Stored data:
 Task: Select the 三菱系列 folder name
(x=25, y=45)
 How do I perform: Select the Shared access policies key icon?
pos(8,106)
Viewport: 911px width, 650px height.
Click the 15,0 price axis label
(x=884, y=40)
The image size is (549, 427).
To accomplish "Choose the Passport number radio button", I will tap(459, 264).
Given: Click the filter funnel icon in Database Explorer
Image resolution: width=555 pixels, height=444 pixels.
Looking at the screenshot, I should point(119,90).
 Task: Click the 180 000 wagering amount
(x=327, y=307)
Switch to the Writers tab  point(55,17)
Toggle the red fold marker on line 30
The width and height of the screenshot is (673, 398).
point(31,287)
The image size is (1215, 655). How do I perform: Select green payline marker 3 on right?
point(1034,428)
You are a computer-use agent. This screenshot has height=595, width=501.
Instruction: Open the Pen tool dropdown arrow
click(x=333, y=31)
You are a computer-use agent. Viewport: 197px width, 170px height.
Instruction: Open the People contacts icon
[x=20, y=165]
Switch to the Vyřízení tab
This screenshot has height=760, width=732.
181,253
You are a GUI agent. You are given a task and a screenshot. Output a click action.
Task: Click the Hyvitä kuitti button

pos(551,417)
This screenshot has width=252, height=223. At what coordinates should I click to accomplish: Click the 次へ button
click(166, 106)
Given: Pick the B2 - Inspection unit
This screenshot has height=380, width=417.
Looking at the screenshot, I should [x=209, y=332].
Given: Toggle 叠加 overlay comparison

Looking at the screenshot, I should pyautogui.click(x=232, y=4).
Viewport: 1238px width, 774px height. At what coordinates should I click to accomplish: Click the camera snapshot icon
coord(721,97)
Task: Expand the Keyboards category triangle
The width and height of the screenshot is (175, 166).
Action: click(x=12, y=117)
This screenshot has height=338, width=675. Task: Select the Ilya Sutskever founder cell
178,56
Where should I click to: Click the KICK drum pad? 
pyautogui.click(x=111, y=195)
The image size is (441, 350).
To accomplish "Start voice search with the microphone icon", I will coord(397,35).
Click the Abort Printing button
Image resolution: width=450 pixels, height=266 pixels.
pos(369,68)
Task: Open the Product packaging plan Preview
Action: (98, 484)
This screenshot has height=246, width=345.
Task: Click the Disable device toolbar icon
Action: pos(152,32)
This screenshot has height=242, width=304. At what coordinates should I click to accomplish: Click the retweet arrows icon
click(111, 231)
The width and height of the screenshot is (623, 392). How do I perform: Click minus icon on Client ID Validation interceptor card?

**Task goal**. From the records above, extract exactly and only the lines that begin at the line with "Switch to the Writers" and stop after the line with "You are a computer-use agent. Viewport: 197px".

**Solution for this problem**.
Switch to the Writers tab  point(55,17)
Toggle the red fold marker on line 30
The width and height of the screenshot is (673, 398).
point(31,287)
The image size is (1215, 655). How do I perform: Select green payline marker 3 on right?
point(1034,428)
You are a computer-use agent. This screenshot has height=595, width=501.
Instruction: Open the Pen tool dropdown arrow
click(x=333, y=31)
You are a computer-use agent. Viewport: 197px width, 170px height.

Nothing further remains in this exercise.